Proprio nella scena di un confronto tra Riccardo Schicchi, il suo collaboratore Massimo Caroletti (Davide Iachini) e Eva Henger, viene fuori una pista interessante. Schicchi difende il suo cinema tradizionale e felliniano come il cinema vero, regno del sogno e della bellezza, com’era stato l’esordio di Fantastica Moana, visionaria ossessione erotica, o il clamoroso Moana e Cicciolina ai mondiali (clamorosa l’idea, almeno). Contro l’arrivo sul mercato dei generi amateur e violenti che – si arrabbia Schicchi – si rivolgono alla parte oscura degli spettatori, stimolano i loro desideri segreti e peggiori. Il che, con qualche aggiustamento, si riproporrà nella pornografia on line e nelle sue mille specialità, ma in genere in tutto il nostro mondo ai tempi dei social.

IL CHE, dal punto di visto della sceneggiatura, è uno «spiegone». Ma ce n’è bisogno. Figlio degli anni ‘60 e della prima ondata libertaria, Schicchi vedeva il porno come leva per liberare la società. Negli anni 70 usa tutti i mezzi a disposizione, il cinema, la radio, la tv, le riviste. I suoi spettacoli di spogliarello nei club che aveva aperto a Roma (Cicciolina e il pitone!) non potrebbero esistere senza le performance e il Living Theatre. Aiuta Cicciolina a farsi eleggere in parlamento, non avrà la stessa fortuna con Moana sindaca di Roma. Si perderà nello stesso pentolone che ha scoperchiato: il mercato, il sesso, il ricatto. la violenza, la difficoltà di un mondo che non è sottoposto a regole perché è completamente vietato, quindi non ha neppure limiti.
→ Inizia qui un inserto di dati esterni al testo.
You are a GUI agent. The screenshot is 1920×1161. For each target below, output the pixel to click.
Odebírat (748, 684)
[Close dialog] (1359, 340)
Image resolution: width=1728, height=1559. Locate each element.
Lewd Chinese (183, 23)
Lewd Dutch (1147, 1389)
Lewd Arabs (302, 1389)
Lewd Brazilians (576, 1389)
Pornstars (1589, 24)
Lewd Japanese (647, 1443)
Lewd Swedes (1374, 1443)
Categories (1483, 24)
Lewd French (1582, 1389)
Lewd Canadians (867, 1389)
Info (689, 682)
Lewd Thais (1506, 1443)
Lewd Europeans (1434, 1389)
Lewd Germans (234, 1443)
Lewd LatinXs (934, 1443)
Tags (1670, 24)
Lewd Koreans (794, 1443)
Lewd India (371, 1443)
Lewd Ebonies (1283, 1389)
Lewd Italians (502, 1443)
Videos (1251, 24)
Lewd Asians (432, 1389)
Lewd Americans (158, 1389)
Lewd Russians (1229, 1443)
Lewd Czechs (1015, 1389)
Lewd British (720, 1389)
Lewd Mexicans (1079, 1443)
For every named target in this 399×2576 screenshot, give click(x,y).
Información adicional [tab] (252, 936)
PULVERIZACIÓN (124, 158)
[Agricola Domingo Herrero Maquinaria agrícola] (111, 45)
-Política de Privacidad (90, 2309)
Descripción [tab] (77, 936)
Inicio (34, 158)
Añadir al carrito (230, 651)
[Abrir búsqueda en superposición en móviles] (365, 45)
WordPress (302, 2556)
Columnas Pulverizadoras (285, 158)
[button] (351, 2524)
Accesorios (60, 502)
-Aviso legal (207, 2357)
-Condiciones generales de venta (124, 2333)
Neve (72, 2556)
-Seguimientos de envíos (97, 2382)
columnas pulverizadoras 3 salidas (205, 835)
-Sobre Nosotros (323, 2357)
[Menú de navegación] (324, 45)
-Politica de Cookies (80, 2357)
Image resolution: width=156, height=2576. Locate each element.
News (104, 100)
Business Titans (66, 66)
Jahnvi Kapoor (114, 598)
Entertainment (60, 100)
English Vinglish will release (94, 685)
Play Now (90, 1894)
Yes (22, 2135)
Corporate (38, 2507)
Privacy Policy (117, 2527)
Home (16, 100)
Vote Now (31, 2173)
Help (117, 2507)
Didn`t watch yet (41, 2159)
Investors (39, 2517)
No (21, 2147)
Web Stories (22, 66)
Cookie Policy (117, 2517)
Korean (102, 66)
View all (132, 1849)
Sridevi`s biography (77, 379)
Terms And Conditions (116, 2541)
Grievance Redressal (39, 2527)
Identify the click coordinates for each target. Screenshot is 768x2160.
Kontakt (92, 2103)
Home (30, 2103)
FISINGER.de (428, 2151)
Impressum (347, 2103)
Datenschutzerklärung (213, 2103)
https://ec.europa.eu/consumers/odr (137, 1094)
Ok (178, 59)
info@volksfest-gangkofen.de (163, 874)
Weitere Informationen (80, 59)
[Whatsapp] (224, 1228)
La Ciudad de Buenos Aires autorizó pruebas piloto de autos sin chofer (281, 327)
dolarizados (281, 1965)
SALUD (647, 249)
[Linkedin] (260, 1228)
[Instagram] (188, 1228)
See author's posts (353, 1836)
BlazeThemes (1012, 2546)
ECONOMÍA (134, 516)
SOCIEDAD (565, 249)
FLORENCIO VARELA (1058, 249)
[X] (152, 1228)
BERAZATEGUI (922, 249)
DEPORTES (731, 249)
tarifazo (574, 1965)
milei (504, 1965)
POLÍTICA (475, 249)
La scena più significativa del film è una delle più drammatiche. Moana, malata, che sa di aver poco da vivere ancora, chiede a Riccardo Schicchi di aiutarla a girare il suo ultimo film usando una controfigura (il film sarà perduto e ritrovato in un cinema di Brescia, pubblicato solo nel 2014). Nella stanza accanto, siamo all’inizio del 1994, va in onda il discorso della discesa in campo di Berlusconi. La regia mantiene l’audio percepibile in sottofondo. L’idea del sogno, condivisa da Schicchi e dai grandi varietà Fininvest (ma Moana nuda fu censurata nel varietà Araba Fenice su Italia 1), era così traghettata negli anni 2000 e nell’incubo patriarcale che ci attendeva.